This past weekend, my hunting partner, his dad, and I made our annual pilgrimage to central Oregon for our deer hunt. We hunt is the Maupin Unit, in and around the town of Grass Valley. Hardly anyone puts in for this unit as it’s 98% private land. But we’re fortunate to know a few of the ranchers who are willing to open their homes to us for a long weekend.

Saturday morning, we were up before first light and took off to some of the areas we know that have held deer in the past. We parked and hiked in, rifles in hand, in search of “one buck deer with visible antler.” Mile after mile, the sound of our boots and truck tires yield only what we call “propeller heads” or props for short; mule deer swiveling their ears resembling slow propellers.

I’m shooting my Savage Model 16 stainless in .300 short mag. using a 300-yard zero. I’m shooting 200 grain Hornady ELD-X bullets at 2,770 fps. This load holds to a half minute for me. Here’s a typical 5-shot group:

On about our fifth or sixth walkabout, we ran across a herd of five deer. I spotted one buck in the group through my binos and lasered him at 330 yards. The other guys told me he’s too small, hold off, he’s not big enough, etc.

When I initially saw the buck, I had a flashback to my last trip to Africa. I was there for kudu and gemsbok. On my first hunt there we spotted a 55-inch kudu, but my guide said, naw, we’ll get you one that pushes 60 inches! I reluctantly held off, figuring that he knew the area much better than I did. We never saw another kudu that trip.

I had violated my own rule: never pass up a shot on the first day that you’d be willing to take on the last day.

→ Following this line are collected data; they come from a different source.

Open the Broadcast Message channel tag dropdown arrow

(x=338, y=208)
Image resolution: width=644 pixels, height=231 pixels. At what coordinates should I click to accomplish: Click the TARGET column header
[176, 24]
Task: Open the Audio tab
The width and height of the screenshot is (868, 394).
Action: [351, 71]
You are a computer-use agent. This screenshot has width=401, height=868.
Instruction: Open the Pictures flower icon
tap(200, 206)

So I told my Oregon buddies that I was going for it. I would have shot him on the last day. I took a braced position, held dead on and put the squeeze on my 2.5 lb trigger. When little Mr. Fork Horn was in my cross hairs, I didn’t hesitate.

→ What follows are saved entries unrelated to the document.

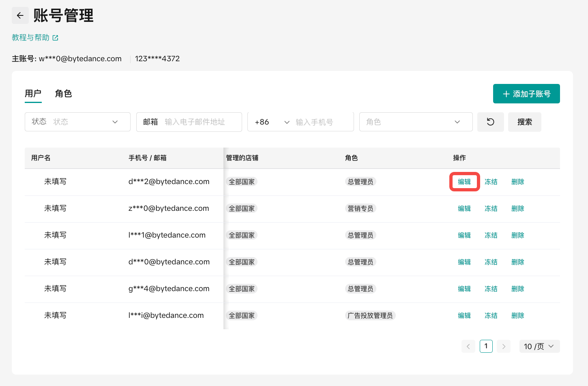The height and width of the screenshot is (386, 588).
Task: Click the reset filters refresh icon
Action: click(x=490, y=122)
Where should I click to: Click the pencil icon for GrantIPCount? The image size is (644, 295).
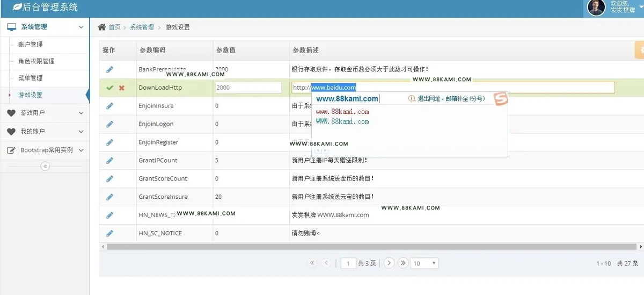pyautogui.click(x=109, y=160)
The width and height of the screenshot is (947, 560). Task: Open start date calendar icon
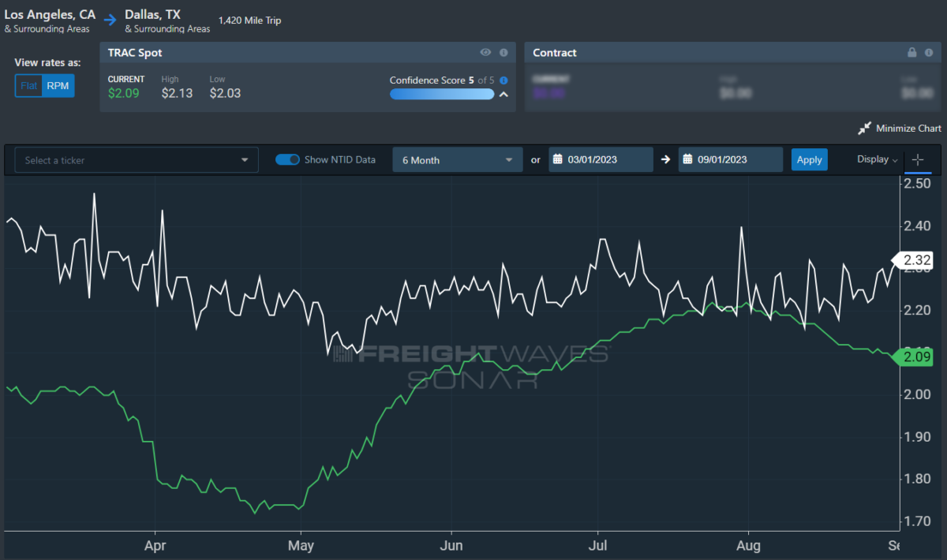(x=557, y=159)
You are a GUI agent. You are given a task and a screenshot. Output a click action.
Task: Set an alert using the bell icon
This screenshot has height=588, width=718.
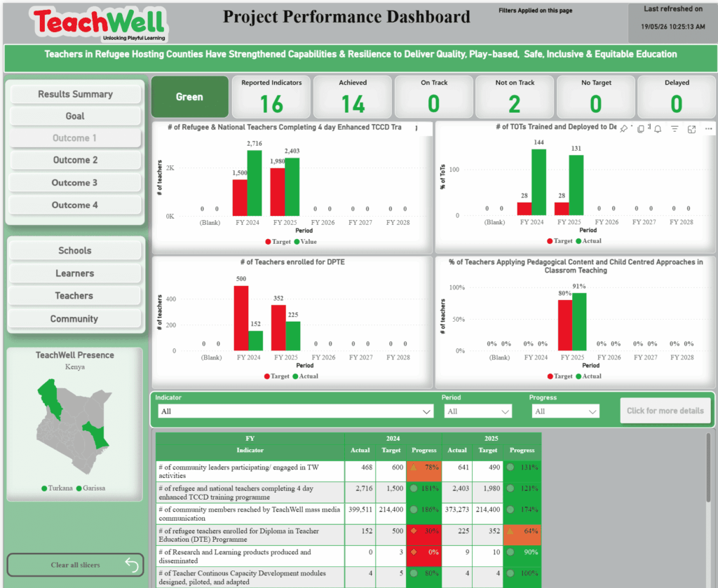pyautogui.click(x=658, y=129)
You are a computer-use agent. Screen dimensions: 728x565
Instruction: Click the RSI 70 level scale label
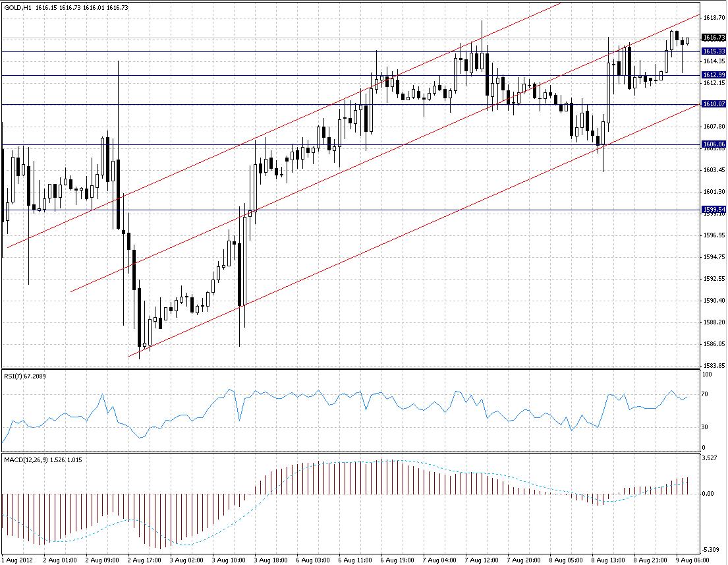(x=704, y=394)
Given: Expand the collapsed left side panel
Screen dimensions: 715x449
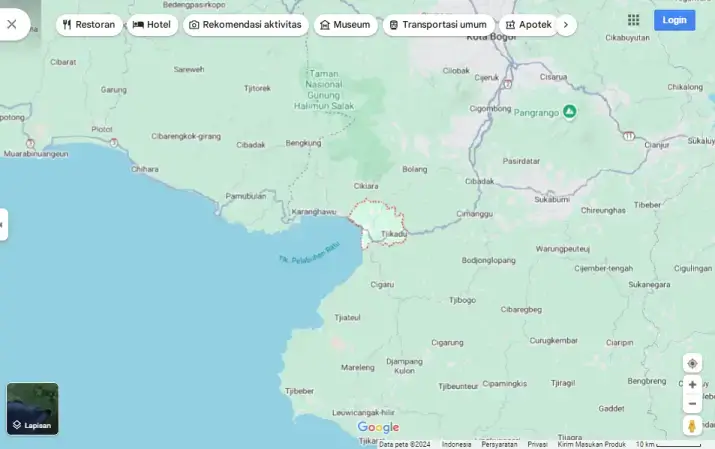Looking at the screenshot, I should (3, 224).
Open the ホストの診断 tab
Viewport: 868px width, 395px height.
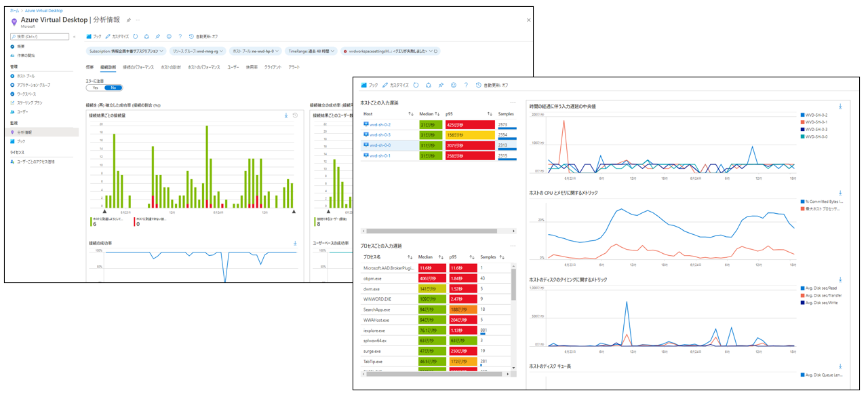pos(171,67)
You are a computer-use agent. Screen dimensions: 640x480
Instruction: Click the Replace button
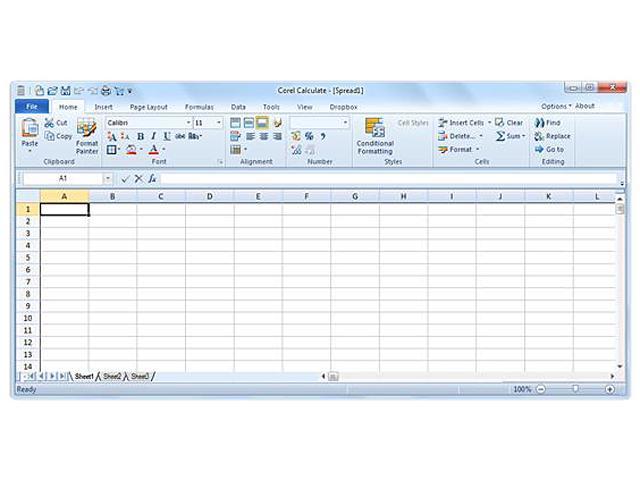click(x=552, y=136)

And as I came out of recoil, I watched as he pivoted in place and tipped over. Buck Down!

After hiking to where he lay, I saw my shot was a few inches low. I turned around and lasered the fence post I had used as a rest for my shot — 420 yards. That was almost a big error. My first laser must have hit some of the tall grass.

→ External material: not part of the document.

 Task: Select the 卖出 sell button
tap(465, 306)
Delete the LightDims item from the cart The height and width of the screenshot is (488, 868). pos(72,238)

The bullet appeared to exit in two places. One piece went out the right “arm pit” breaking the forward leg. The larger piece blew out the sternum, taking one lung with it.

After gutting, skinning and removing the lower legs and head, it was time to wash him off and hang him in the cool night air to get a glaze on the soon-to-be delicious venison.

This year, the only steaks I’m taking are the tenderloins and the back straps. After gleaning about 10 pounds of jerky, I’ll grind up the rest adding 5% of pork fat for a decent amount of venison burger.

The rest of Saturday and Sunday only yielded the group two more bucks. We saw them about a mile out and they were at a full run from something. My friend and his dad grumbled on the way home about not shooting the first buck seen. It just solidified my rule about passing up shots on the first day.

Oh, and here’s a convenient tip: Dodge truck dashboards have a great feature. Not only do they have handy cup holders, but they have two very convenient muzzle holders, too.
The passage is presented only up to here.